• _EXERCISE REQUIREMENTS_
Quote the records word for word from their first line through the line containing "Describe the element at coordinates (418, 64)", including both of those lines.

### LISTED ENTRIES ###

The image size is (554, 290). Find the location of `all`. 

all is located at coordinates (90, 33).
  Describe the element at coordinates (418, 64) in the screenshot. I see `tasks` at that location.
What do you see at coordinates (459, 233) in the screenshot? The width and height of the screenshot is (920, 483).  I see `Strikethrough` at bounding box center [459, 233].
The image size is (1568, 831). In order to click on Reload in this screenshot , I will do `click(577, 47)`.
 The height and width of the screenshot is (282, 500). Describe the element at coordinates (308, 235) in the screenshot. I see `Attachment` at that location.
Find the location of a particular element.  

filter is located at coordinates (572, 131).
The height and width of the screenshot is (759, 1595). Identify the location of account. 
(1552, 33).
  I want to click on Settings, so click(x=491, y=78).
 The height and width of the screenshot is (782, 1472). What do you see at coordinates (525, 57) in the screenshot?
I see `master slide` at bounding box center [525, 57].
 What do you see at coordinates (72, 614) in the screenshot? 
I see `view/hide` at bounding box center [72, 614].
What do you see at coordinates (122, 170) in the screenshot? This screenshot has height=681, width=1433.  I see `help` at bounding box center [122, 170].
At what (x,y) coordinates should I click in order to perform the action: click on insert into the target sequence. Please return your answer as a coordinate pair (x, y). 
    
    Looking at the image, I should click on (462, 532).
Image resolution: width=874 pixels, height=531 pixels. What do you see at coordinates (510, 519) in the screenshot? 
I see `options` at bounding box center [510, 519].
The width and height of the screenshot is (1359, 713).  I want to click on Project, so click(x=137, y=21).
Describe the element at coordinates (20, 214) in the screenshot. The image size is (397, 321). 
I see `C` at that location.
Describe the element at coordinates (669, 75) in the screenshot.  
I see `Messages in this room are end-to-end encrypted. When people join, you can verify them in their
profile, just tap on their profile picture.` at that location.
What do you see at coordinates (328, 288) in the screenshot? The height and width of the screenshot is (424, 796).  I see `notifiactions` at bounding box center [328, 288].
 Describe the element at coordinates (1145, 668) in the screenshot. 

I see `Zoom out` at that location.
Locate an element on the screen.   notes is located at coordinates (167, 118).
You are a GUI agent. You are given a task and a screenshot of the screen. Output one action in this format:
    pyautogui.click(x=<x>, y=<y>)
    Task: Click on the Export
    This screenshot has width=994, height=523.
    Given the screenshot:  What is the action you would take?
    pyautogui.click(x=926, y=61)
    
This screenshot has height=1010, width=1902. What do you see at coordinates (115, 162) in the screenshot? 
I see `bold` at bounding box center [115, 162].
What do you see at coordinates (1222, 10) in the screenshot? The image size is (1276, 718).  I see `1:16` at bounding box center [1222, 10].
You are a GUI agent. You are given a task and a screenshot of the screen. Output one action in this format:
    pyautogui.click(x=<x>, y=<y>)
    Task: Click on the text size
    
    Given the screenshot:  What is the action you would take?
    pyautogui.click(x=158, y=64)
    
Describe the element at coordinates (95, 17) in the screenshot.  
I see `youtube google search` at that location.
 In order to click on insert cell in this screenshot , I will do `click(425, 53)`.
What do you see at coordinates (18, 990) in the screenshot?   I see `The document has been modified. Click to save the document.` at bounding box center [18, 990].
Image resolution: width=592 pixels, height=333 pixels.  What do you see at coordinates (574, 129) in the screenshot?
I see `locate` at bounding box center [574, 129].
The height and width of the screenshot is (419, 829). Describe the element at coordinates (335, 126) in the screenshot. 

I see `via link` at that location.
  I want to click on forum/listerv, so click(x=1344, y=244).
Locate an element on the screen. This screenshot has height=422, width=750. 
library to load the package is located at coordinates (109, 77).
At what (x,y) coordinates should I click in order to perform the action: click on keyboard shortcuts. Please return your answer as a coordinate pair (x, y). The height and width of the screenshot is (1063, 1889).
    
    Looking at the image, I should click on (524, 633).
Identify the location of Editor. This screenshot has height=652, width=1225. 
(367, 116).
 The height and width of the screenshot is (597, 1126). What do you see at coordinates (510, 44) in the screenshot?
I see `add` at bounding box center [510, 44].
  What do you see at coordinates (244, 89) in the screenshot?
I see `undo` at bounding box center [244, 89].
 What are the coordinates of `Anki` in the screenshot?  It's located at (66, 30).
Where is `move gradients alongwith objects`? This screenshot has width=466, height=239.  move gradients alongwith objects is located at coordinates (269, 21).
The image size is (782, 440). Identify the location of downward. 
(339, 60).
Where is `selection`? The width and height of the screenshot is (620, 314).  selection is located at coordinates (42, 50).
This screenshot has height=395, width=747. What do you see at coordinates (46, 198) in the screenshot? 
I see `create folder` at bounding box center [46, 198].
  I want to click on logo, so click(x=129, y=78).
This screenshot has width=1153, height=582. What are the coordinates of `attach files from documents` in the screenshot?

###

• _CORRECT OUTPUT_
The image size is (554, 290). Find the location of `all`. 

all is located at coordinates (90, 33).
  Describe the element at coordinates (418, 64) in the screenshot. I see `tasks` at that location.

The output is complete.